When the Bulgarian authorities arrested the Denuvo cracker Voksi, he posted on the CrackWatch subreddit, telling them: "Sadly, I won't be able to do what I did anymore," he said. "I did what I did for you guys and of course because bloated software in our games shouldn't be allowed at all. Maybe someone else can continue my fight."
His defense appears to have two aspects – that he never pirated anything, (although he acknowledges he did make a tool that could be used for piracy) and piracy isn’t a real theft anyways.
Copy protection debate aside – when is it okay for someone to decide that they should take someone else’s work, alter it and release it into the public as a ‘better’ version? This isn’t a thing we do in other areas of life. It is always a concern when people say the phrase ‘shouldn’t be allowed at all’ with such conviction, as though they are the final authority on such matters.
The opinion that piracy is not ‘real’ theft because when you steal a physical object, more steps of “money being spent” have gone into the creation and distribution of that physical product, seems to be growing in popularity. The premise is that because digital distribution is ‘easier’ and digital goods are theoretically infinite and require no ‘manufacturing’ it is not the same. This just discounts the intellectual effort that goes into making something.
The formula is something like this: Idea + Production + Distribution = Good (Or I+P+D = G), where Production = Manufacturing * Development * Testing. The ‘it’s only digital so not real theft’ seems to suggest that the formula should be IPD=G instead so that if any part of the formula can be reduced to $0 then there is no ‘real’ cost and you can just take the product or good.
Even if that were true (and it isn’t), the formula can never be reduced to zero in either example. Even something like topsoil has a cost for manufacturing because you need to pay someone to dig it up load the truck. Bottled water? Even if the water was free, the bottle isn’t. Software (including game software) is no different because they do not distribute themselves. The major issue here is that some folks have decided that there is no cost for digital distribution, which is not true. Marketing is part of distribution and is never free. If it takes time and effort it isn’t free.
Another argument from the ‘piracy is good’ camp is that pirated copies represent free advertising and therefore result in a benefit to the developer which offsets the lost sale. This is a ‘you should be happy with the exposure’ instead of a paycheck situation. Should news anchors work for free because they get so much exposure? The flaw here is who gets to decide the value of that exposure. If a developer thinks the exposure is worth it, they can release the game (or a demo) for free to get the exposure. It is when someone else decides they need the exposure that it turns into a problem.

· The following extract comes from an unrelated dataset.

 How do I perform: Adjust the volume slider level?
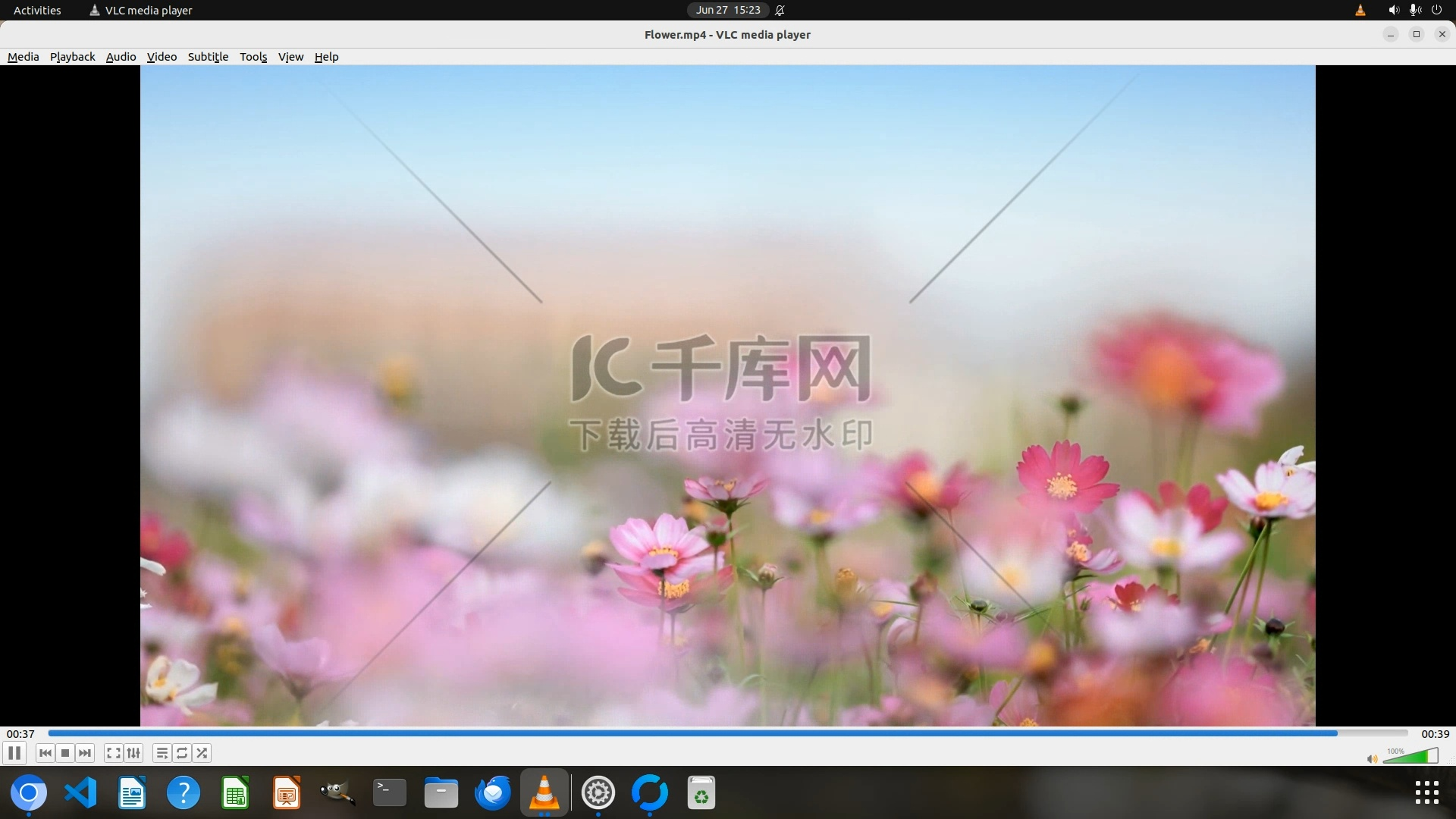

There is a variation on this theme in the form of ‘piracy takes time and effort too’. The overt claim here is that the efforts of the pirate offset the efforts of the developer so there should be no money included in the transaction. This is a poor attempt at the barter system argument, because in bartering both sides have to agree on the value of what they are offering to trade. In the pirate version of bartering, he pirate decides that their efforts offset those of the developer – there is no two-sided agreement or negotiation.
Lastly, there has been a resurgence of the ‘I only pirated it because it isn’t released (or is too expensive) in my country’ argument. You may want a luxury car, but you can’t just take one because it is too expensive for you to buy. Sometimes a good is not worth the cost – even if it is a thing you might otherwise want. As for the availability issue, the simple solution is to buy it in a country it is released in. If you have to find a creative means of playing the game that you have bought then that is a different matter and a grey area for another debate.

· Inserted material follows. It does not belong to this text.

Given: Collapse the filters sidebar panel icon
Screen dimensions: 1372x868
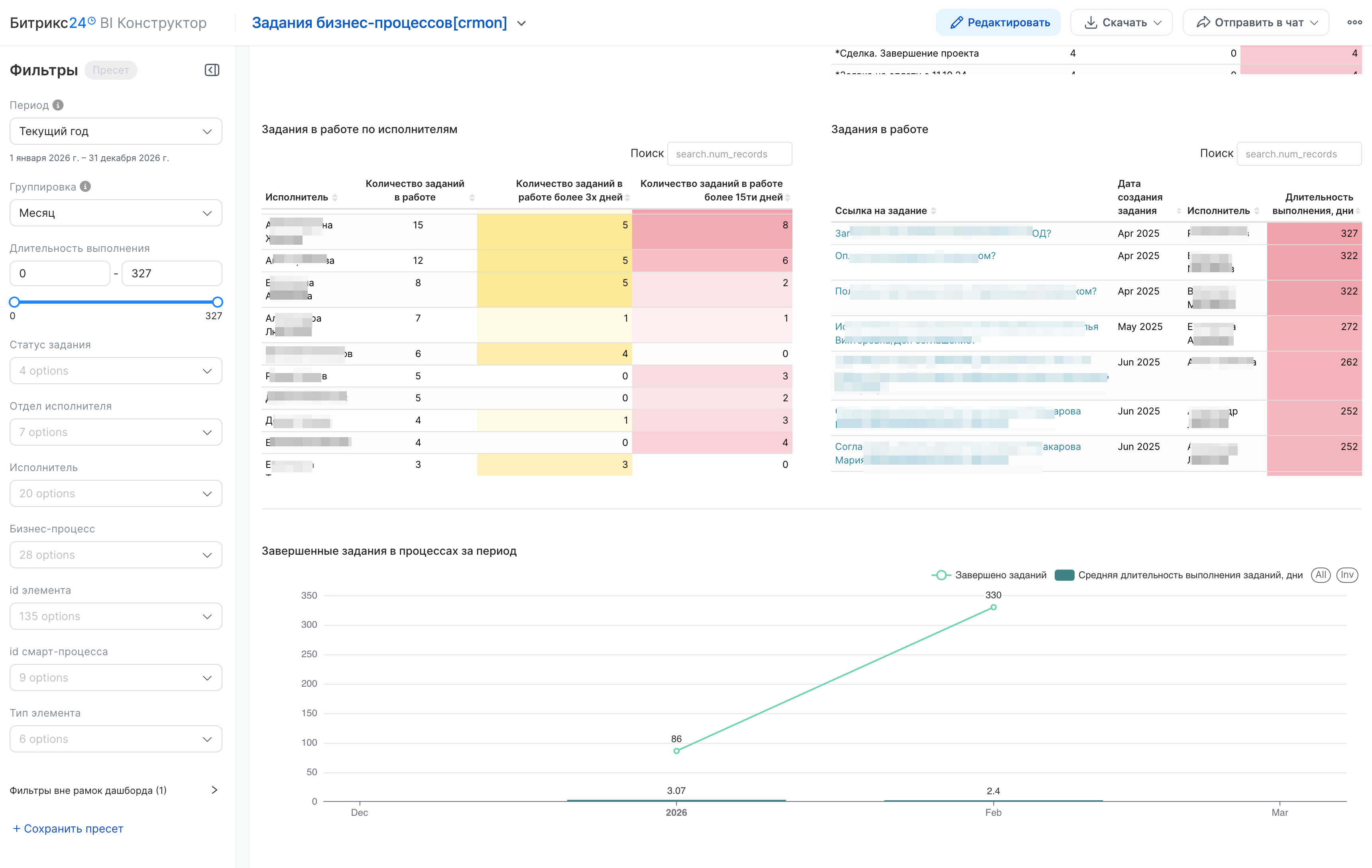Looking at the screenshot, I should pyautogui.click(x=212, y=70).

Marketplaces function on some version of: Time + Effort = Value. If you work at a fast food restaurant you are trading your effort over time for the value of money. This is based on a negotiation that takes place before the effort is expended. In other words, the burger joint offers you $X per hour and you accept the offer. The arguments for piracy all seem to want to subvert this by negotiating after the effort has been expended. An independent game developer works for three years at night on top of a day job to make a game and the pirate decides that they should be able to unilaterally set the price.
There are plenty of free things in the digital world. Free blogs, free videos and even free software. The important distinction is that the creators of that content set the price to free, not the consumers. Remember that even if you are willing to work for free it does not give you the right to make others work for free and that is what happens when you choose to take a good instead of paying for it. Even digital goods like software. Even games.